To further confirm, a self-induced hardship *should* be denied. It's part of the area they are cracking down on since the NCEPT began. The exact example above was given as to what will no longer be allowed. The same goes for your spouse even if they're not ATC. Your husband/wife willfully accepts a job in a different state, not a hardship.
There are still plenty of ways to 'game' the system which would include...
1) Qualifying under a separate hardship category aka if their parents lived in Hawaii and had a hardship viable medical condition
2) If kids are in the picture, get divorced, apply for joint custody, then file the hardship, move, then remarry.

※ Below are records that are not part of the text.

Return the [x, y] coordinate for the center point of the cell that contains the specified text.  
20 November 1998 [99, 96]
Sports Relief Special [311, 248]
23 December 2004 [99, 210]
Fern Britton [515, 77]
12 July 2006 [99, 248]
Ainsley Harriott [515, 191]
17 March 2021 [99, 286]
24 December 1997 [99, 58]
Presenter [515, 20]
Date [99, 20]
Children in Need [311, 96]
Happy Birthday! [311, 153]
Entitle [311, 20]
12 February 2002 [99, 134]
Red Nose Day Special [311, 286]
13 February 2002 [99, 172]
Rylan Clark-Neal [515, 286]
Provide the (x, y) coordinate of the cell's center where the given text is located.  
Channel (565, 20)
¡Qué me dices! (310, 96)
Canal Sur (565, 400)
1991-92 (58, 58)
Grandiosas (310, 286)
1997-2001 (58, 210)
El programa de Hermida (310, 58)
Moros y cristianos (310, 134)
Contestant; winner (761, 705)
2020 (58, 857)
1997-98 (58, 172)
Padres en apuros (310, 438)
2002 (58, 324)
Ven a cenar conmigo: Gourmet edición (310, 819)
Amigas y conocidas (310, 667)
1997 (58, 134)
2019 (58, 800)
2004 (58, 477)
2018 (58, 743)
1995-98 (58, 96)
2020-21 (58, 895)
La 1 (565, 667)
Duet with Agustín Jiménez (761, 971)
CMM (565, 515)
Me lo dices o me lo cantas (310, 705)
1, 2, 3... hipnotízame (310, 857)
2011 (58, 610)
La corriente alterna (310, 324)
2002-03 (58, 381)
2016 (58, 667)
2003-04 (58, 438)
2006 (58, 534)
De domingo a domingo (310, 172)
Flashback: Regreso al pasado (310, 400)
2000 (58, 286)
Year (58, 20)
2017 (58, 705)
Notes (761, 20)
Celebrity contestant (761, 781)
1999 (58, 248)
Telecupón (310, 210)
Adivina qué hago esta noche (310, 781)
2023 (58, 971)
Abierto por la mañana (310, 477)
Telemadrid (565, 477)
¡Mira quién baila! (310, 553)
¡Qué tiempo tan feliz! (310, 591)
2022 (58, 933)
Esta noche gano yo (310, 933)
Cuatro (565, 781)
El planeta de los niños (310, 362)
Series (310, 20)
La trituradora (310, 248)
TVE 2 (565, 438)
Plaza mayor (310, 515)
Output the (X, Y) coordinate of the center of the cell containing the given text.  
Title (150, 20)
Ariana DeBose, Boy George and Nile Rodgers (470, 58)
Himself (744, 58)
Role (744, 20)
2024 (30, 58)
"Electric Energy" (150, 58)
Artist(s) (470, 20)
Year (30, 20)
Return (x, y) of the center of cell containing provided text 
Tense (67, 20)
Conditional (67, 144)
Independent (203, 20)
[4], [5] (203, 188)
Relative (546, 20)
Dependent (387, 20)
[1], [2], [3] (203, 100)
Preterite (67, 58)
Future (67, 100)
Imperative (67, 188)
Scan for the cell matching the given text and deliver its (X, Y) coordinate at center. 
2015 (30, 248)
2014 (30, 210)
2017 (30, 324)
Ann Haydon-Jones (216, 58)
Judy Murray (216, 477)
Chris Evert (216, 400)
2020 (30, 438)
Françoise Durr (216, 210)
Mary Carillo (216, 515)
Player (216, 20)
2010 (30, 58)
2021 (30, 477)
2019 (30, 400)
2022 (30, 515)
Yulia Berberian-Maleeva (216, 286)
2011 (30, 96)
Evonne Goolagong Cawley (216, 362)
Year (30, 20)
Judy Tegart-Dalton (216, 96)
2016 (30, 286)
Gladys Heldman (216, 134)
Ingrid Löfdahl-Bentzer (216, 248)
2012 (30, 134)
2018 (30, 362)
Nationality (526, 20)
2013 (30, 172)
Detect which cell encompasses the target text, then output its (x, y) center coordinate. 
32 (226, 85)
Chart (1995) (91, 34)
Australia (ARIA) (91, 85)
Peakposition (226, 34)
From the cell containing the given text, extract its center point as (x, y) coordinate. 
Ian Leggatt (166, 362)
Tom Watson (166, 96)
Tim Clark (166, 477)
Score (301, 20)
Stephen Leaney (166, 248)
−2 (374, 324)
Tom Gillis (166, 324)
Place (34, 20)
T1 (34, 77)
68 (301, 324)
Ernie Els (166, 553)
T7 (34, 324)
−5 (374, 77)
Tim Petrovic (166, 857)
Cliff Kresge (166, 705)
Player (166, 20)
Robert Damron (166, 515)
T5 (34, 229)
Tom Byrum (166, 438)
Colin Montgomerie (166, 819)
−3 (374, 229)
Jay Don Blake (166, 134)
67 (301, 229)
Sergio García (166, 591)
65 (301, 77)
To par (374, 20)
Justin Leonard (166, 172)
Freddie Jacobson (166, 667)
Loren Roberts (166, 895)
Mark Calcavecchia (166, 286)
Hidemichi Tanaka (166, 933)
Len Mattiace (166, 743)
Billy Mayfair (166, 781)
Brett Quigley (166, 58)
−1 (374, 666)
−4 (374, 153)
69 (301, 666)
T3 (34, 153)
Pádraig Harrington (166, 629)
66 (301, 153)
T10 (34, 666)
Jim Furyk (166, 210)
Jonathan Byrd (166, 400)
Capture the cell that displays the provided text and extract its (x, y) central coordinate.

With all this being said, each region handles hardships differently and their sliding scale of allow-ability could vary from case to case and especially region to region. As 'The Great One' once said, you miss 100% of the shots you don't take.
Hardships aside, I'd reasonably expect any half of a husband/wife duo that gets left behind will be ranked #1 whenever that facility is eligible to select again. Now remaining eligible through the NCEPT process to get to that facility is a different story. This process has hurt a lot of people, married couples (although they are swimming in double ATC money and retirement) are arguably hurt the most. I'd give any married couple the same advice, split if you need to, take the 1 year release, the one left behind applies to every FAA facility in that general area, then you have a total 4 panels to get the second half selected before you have to leave.